The Great Balloon Hoax

No, I am not talking about that family who pretended their little boy was caught in a homemade balloon to get a reality show.  This was perpetrated by none other than the great author, Edgar Allan Poe.  (For more on him, please see this post:  http://www.historynaked.com/edgar-allan-poe-mystery-even-death/ )

Poe brought the New York Sun and exciting account of balloonist, Monck Mason.  He claimed Mason was famous in Europe and had successfully crossed the Atlantic Ocean in a mere seventy-five hours.  This was done by using the first steam powered airship, invented by William Samuel Henson.  Originally the journey was supposed to be between London and Paris, but was blown far off course.  Poe even supplied the Sun with an illustration of the “Steering Balloon Victoria”, the vessel in which Mason made his amazing journey.  The Sun excitedly printed the story in a broadside, or extra page, in the midday issue of its April 13, 1844.  It included excerpts from one of the navigators and ended abruptly after the Victoria’s sighting off the coast of North Carolina.  Unfortunately for the New York Sun, it was all a fabrication.

Poe loved pranks, and may have been inspired by a prior journalistic hoax called the “Great Moon Hoax”.  It had also been published in the New York Sun almost ten years prior.  This hoax was possibly the brainchild of Poe’s editor, Richard Adams Locke.  Poe was convinced Locke had used one of his stories, “The Unparalleled Adventure of One Hans Pfaall”, and may have tried to use this get back at the Sun.  It was an elaborate hoax.  Monck Mason was a real person who had recently ballooned from London to Weilburg, Germany and published an account in 1837.  This was what Poe used to pen his fictional account.  He also used the frontispiece of an anonymous 1843 pamphlet, thought to be written by Mason, as the basis for the illustration of the Victoria.  The Sun bought it hook line and sinker.

The next day, Poe stood on the steps of the Sun’s building in New York City proclaiming the story to be a fake.  Crowds don’t seem to pay him much mind, however.  To gain more attention, he writes an account of the hoax for the rival paper, the Columbia Spy.  He describes his announcement of the hoax to be a bit more impressive than it actually was:

“On the morning (Saturday) of its announcement, the whole square surrounding the ‘Sun’ building was literally besieged, blocked up—ingress and egress being alike impossible, from a period soon after sunrise until about two o’clock P.M…. I never witnessed more intense excitement to get possession of a newspaper.

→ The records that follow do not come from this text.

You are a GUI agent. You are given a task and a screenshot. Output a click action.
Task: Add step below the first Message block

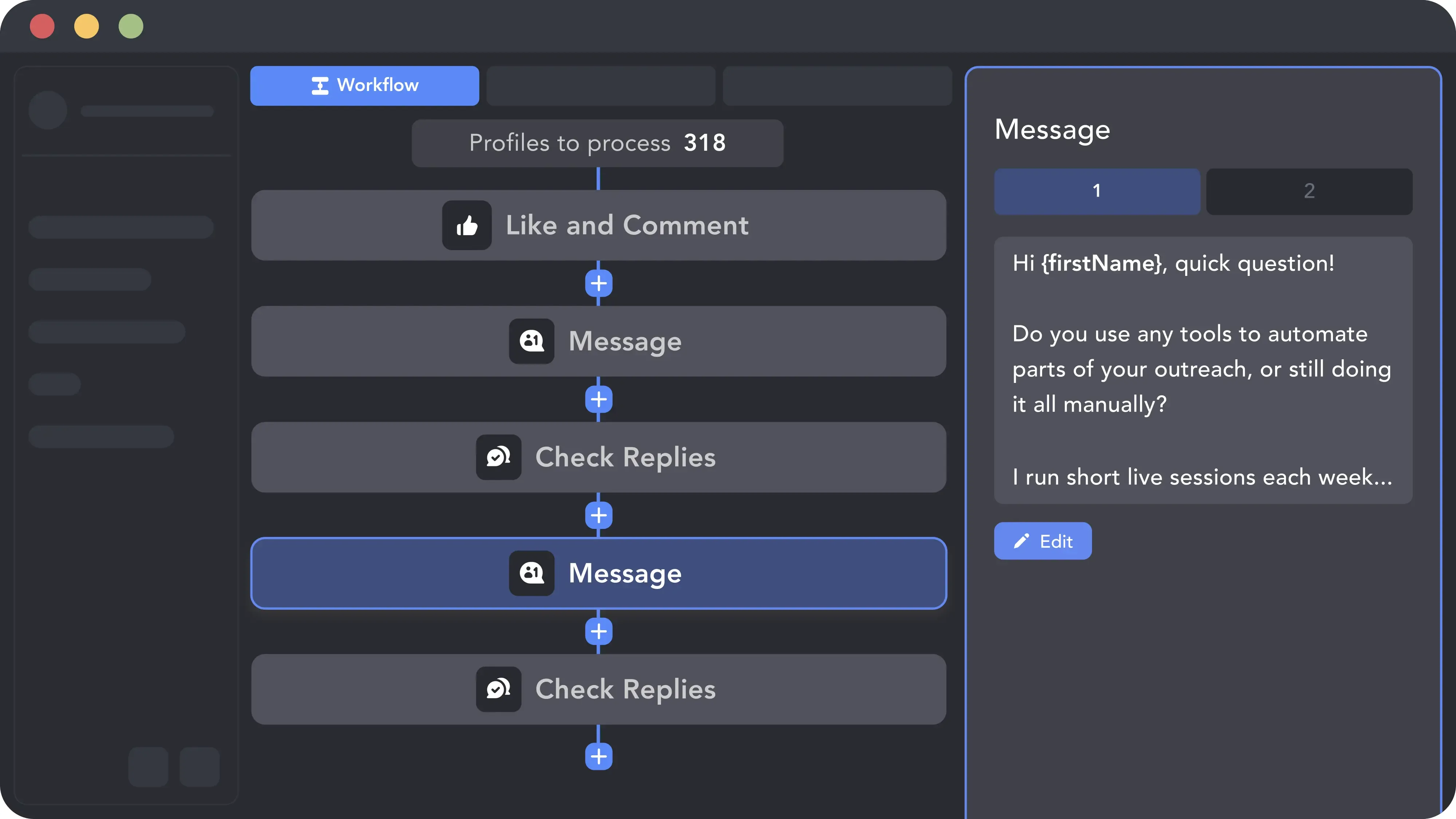[x=598, y=400]
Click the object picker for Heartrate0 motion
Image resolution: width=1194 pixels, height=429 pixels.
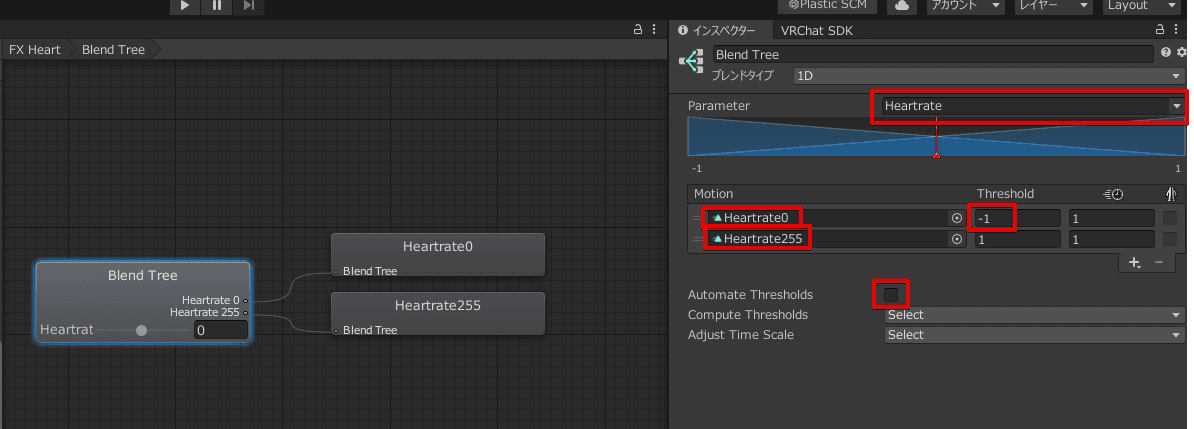pyautogui.click(x=957, y=217)
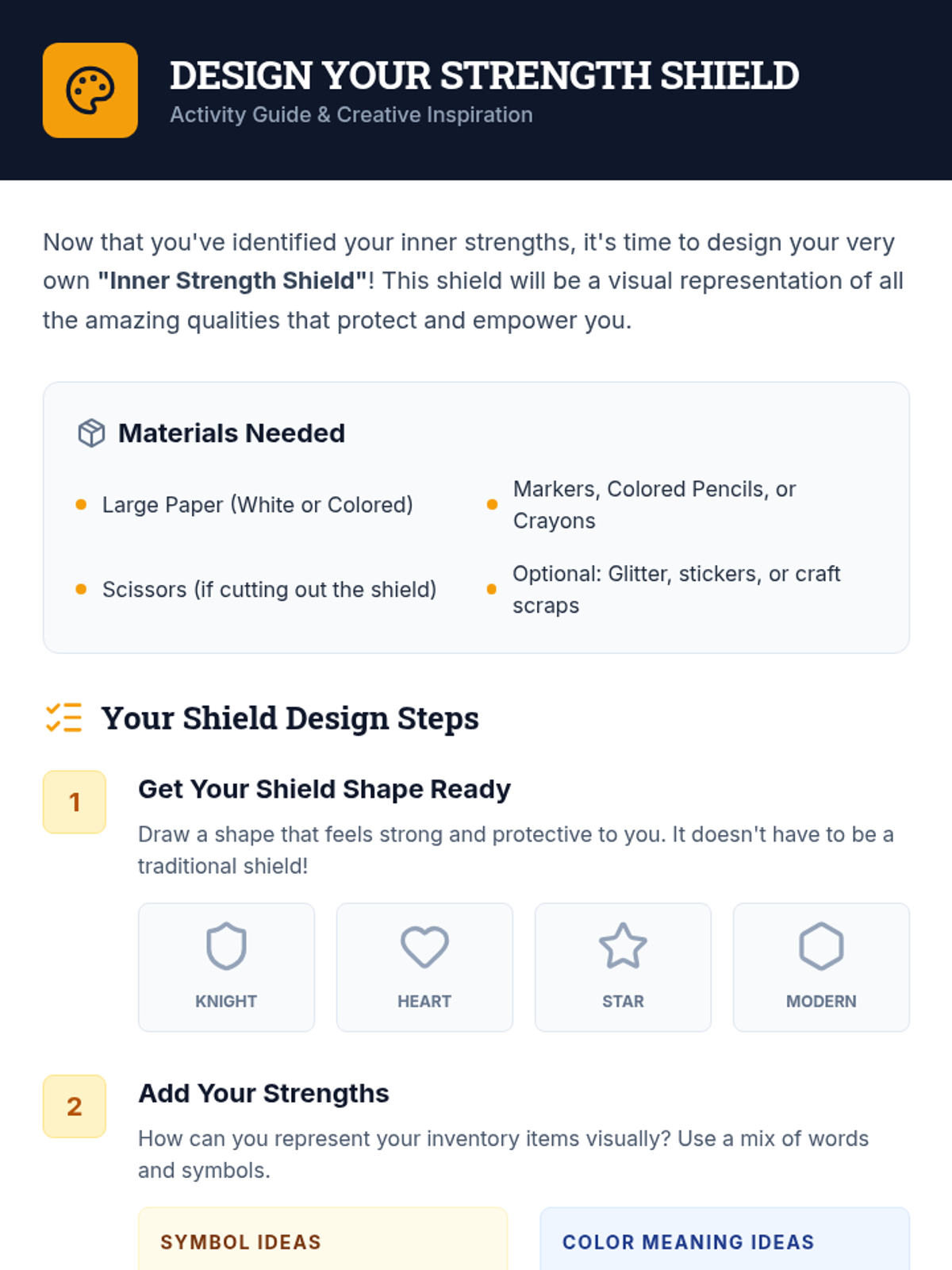Click the box icon beside Materials Needed

coord(91,433)
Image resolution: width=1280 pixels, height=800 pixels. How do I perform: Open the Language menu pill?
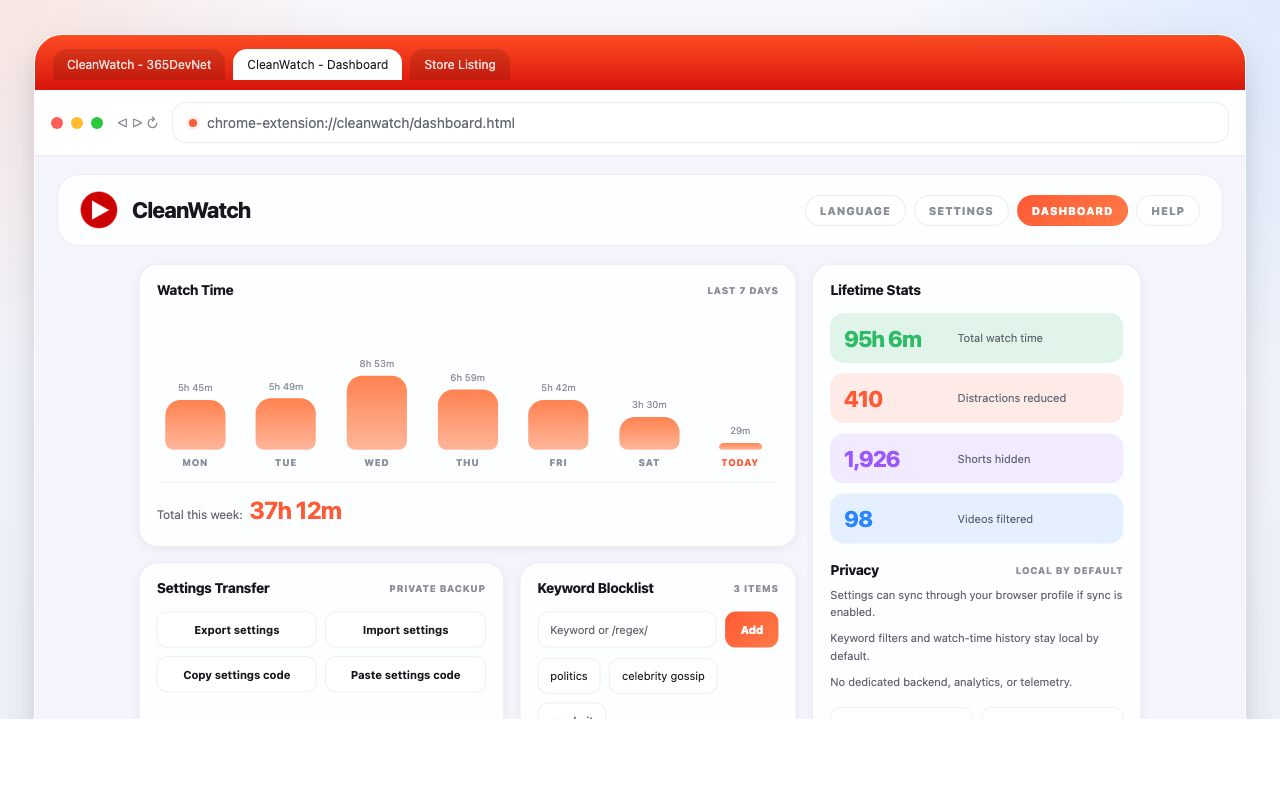click(855, 211)
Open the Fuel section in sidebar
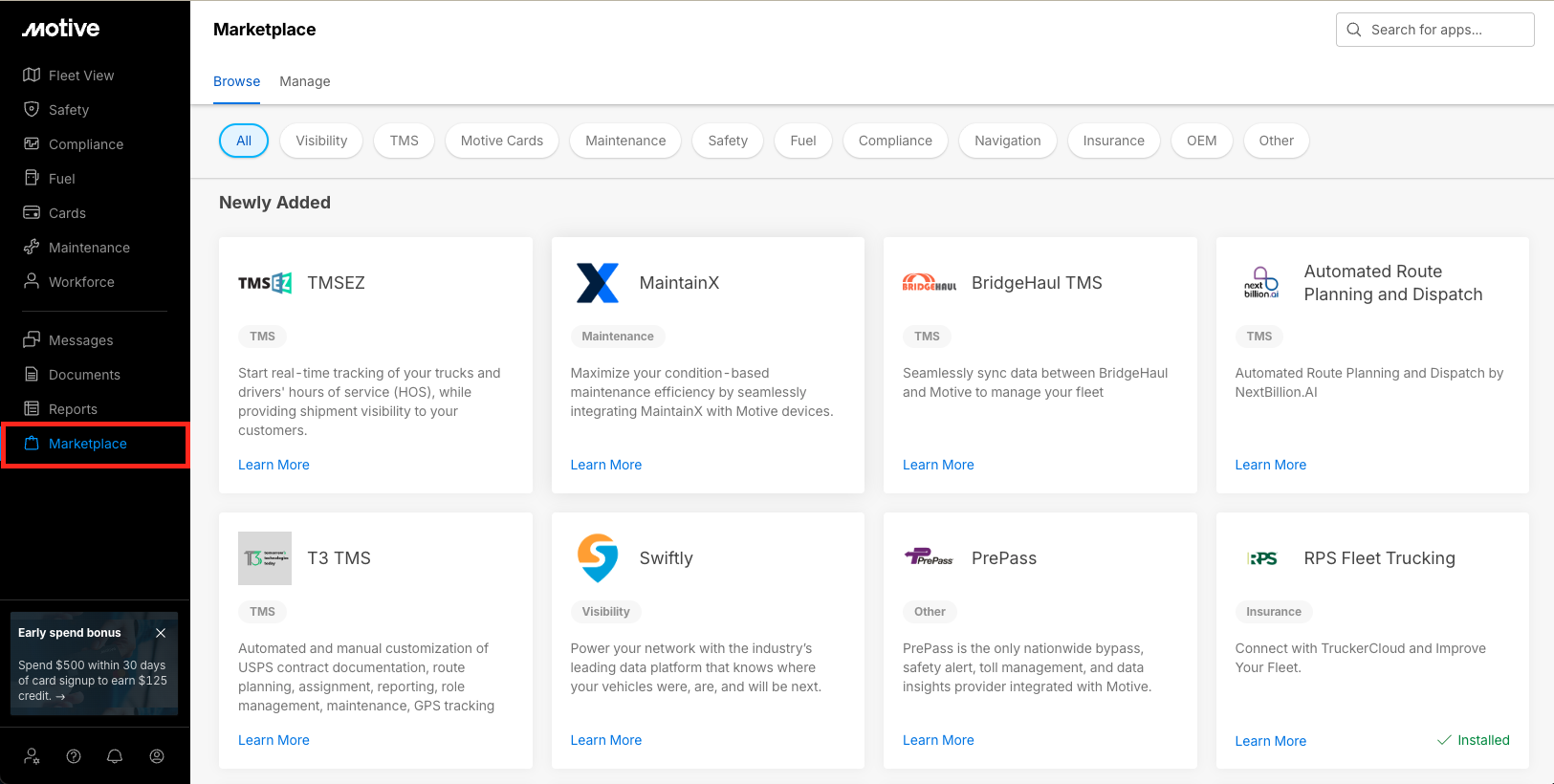1554x784 pixels. 61,179
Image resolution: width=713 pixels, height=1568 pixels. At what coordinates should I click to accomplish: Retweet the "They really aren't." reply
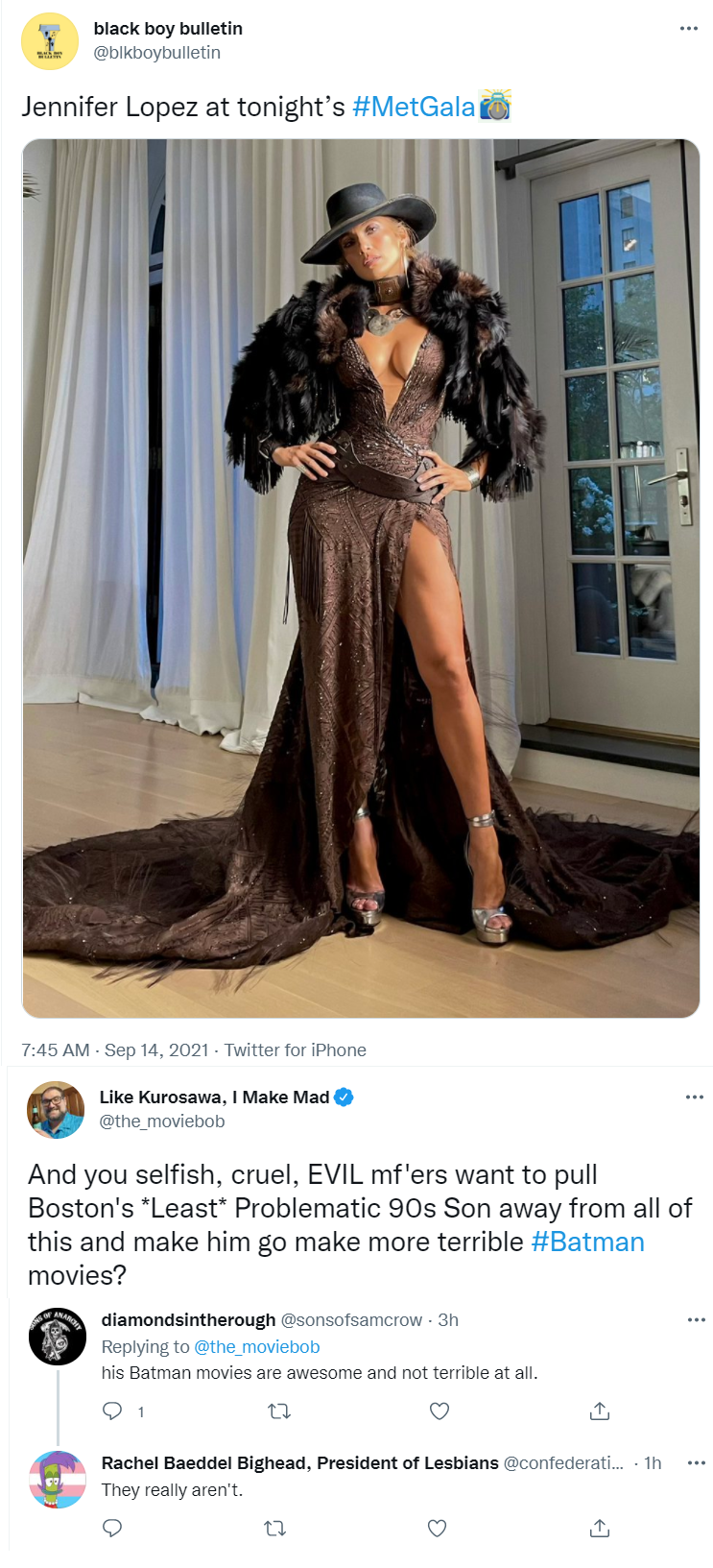275,1528
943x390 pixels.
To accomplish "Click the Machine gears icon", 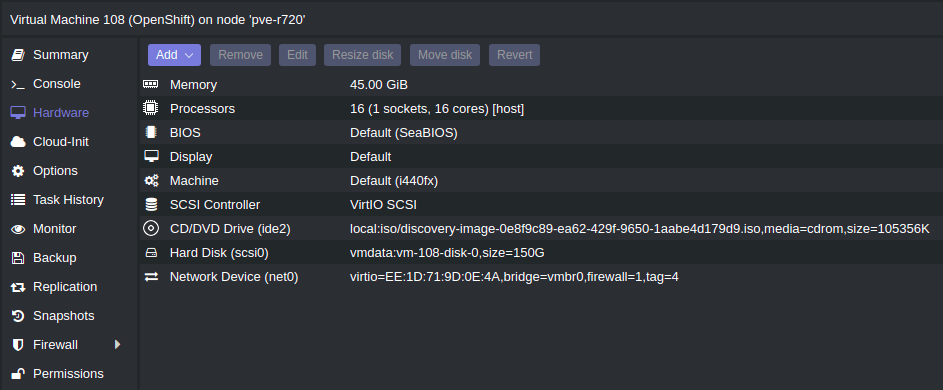I will coord(151,181).
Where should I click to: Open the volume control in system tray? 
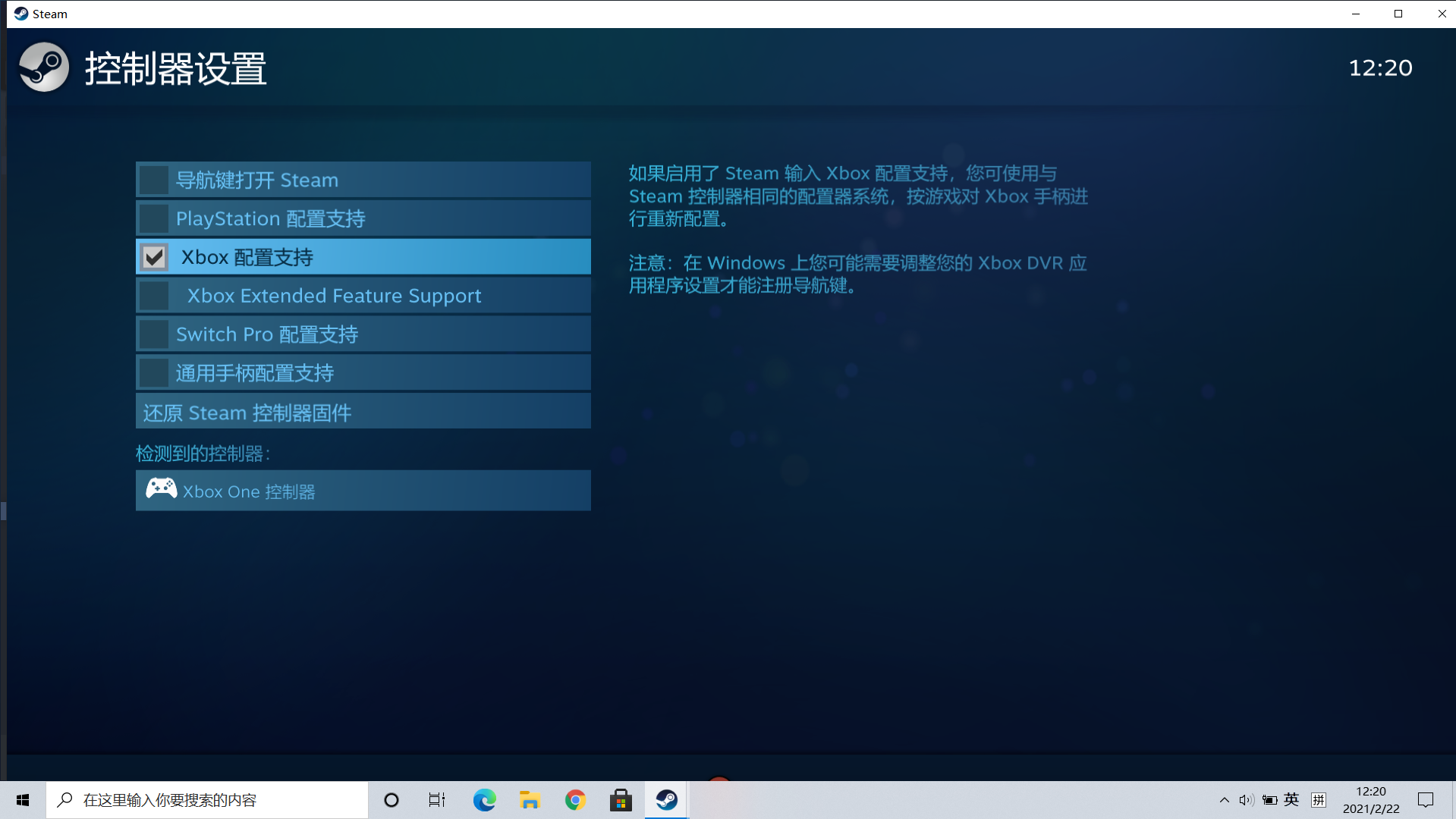1246,800
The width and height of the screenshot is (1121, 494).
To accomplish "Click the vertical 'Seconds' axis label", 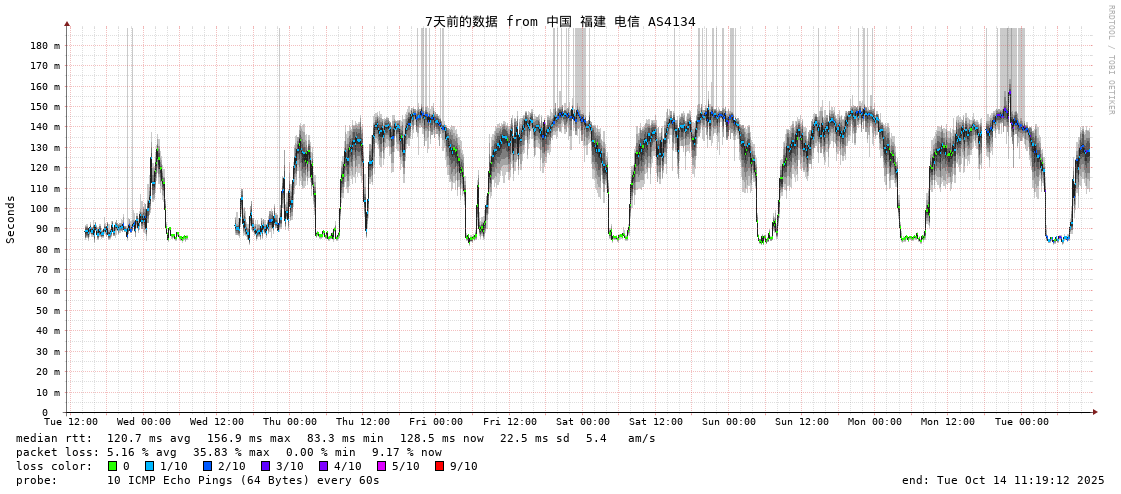I will tap(11, 219).
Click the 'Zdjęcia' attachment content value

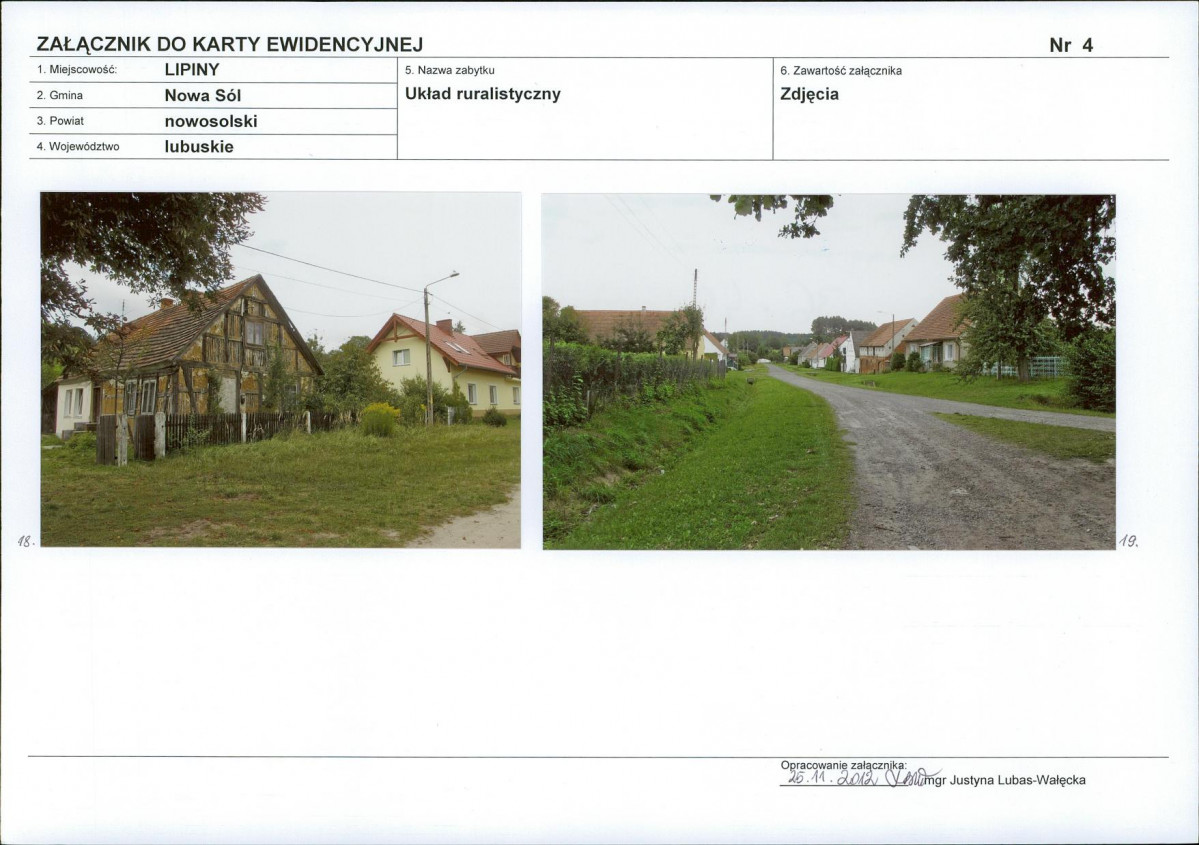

As soon as the few first copies made their way into the streets, they were bought up, at almost any price, from the news-boys, who made a profitable speculation beyond doubt. I saw a half-dollar given, in one instance, for a single paper, and a shilling was a frequent price. I tried, in vain, during the whole day, to get possession of a copy.”

After the Poe’s article in the Columbia Spy, the Sun was forced to print a retraction two days later.